Michael Thurn: Vorgestellt wurden wir auf dieser Klausur von Miriam Penkhues, der Leiterin der Villa Gründergeist in Frankfurt. Sie hatte mich im Vorfeld gefragt, ob Christiane Moser-Eggs mitkommen könne, und beschrieb sie als „echt interessante Kollegin, die in die Gruppe passen und zum Thema Kommunikation gute Perspektiven einbringen könne“. Das hat sich bewahrheitet.
Seit dem 1. Mai leiten Sie gemeinsam die Stadtkirche und arbeitet sehr eng zusammen. Wie haben Sie einander seitdem kennengelernt, was schätzen Sie aneinander?
Thurn: Ich schätze an meiner Kollegin, wie sie sich in die vielen neuen Netzwerke, Menschen, Themen unerschrocken hineinwirft und sich dem stellt: mit viel Neugier und viel Lust an der neuen Aufgabe.

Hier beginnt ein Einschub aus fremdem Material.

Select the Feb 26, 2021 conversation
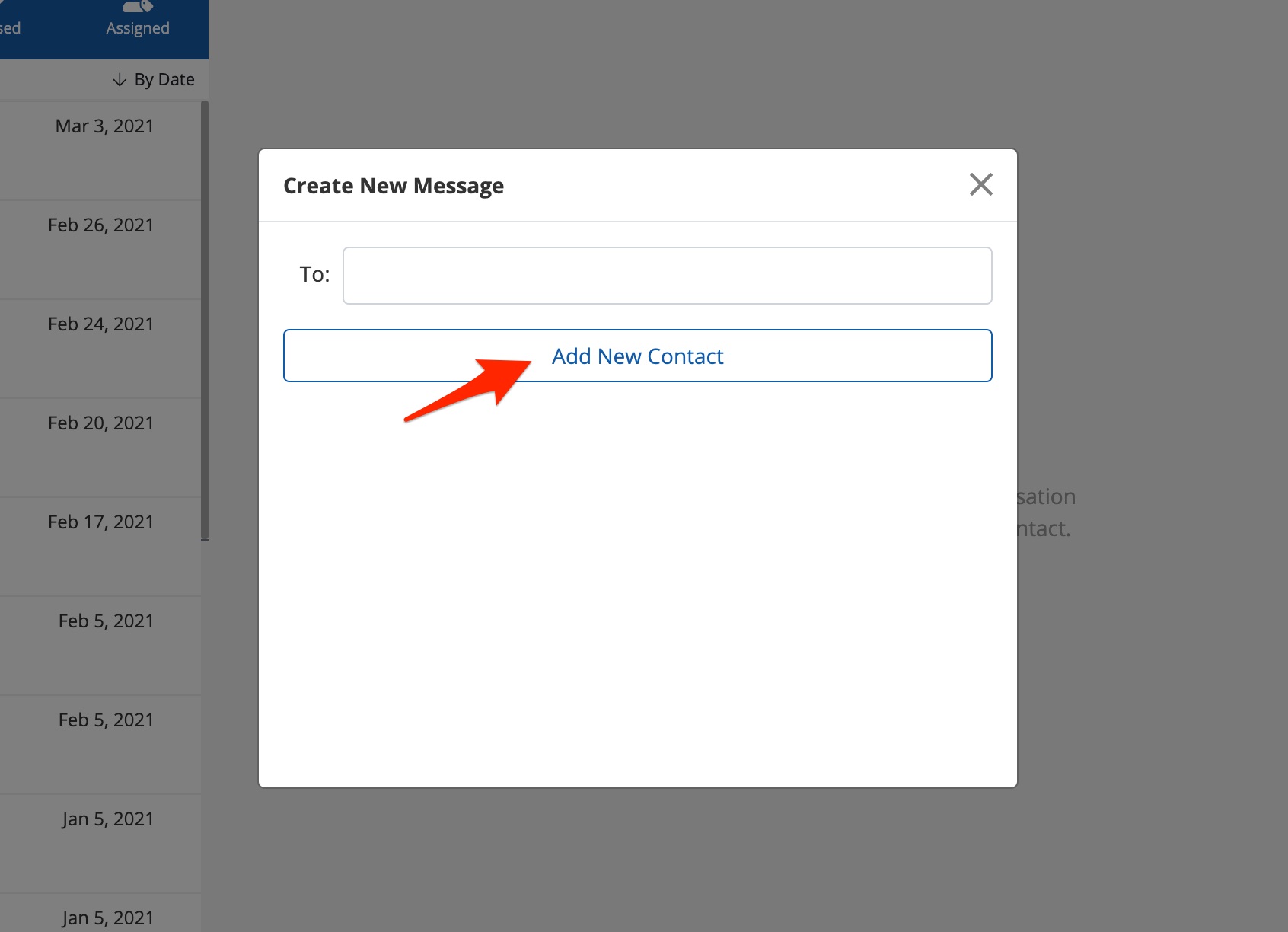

Moser-Eggs: Michael Thurn kennt sich sehr gut aus in der Stadtkirche. Er ist sehr kollegial in der Art, Kontakte und Inhalte zu teilen. Ansonsten erlebe ich ihn als offen für neue Impulse und als unternehmungslustigen Gefährten, wenn wir Neuland betreten.
Thurn: Für mich ist es eine große Bereicherung, dass Christiane neue Perspektiven mitbringt und mir so die Möglichkeit gibt, neu und anders auf die Dinge zu schauen. Das ist gut, damit es nicht im Gewohnten bleibt.
Der Abstimmungsbedarf zwischen Ihnen muss enorm sein. Wie häufig am Tag haben Sie Kontakt?
Moser-Eggs: Gerade jetzt am Anfang ist der Abstimmungsbedarf schon groß, momentan sind wir täglich im Austausch. Manchmal gehen die Absprachen ganz schnell, per Kurznachricht, Mail, Anruf. Aber wir setzen uns auch immer wieder zusammen und nehmen uns Zeit, wenn Themen es erfordern.
Thurn: Ständig miteinander im Gespräch zu sein gehört zum Charakter einer Doppelspitze. Und natürlich gibt es am Anfang viel Abstimmungsbedarf, wir als Team müssen uns in unserer Zusammenarbeit finden. Mit der Zeit wird die Arbeitsteilung für uns klarer werden, dann geht sicher auch vieles routinierter.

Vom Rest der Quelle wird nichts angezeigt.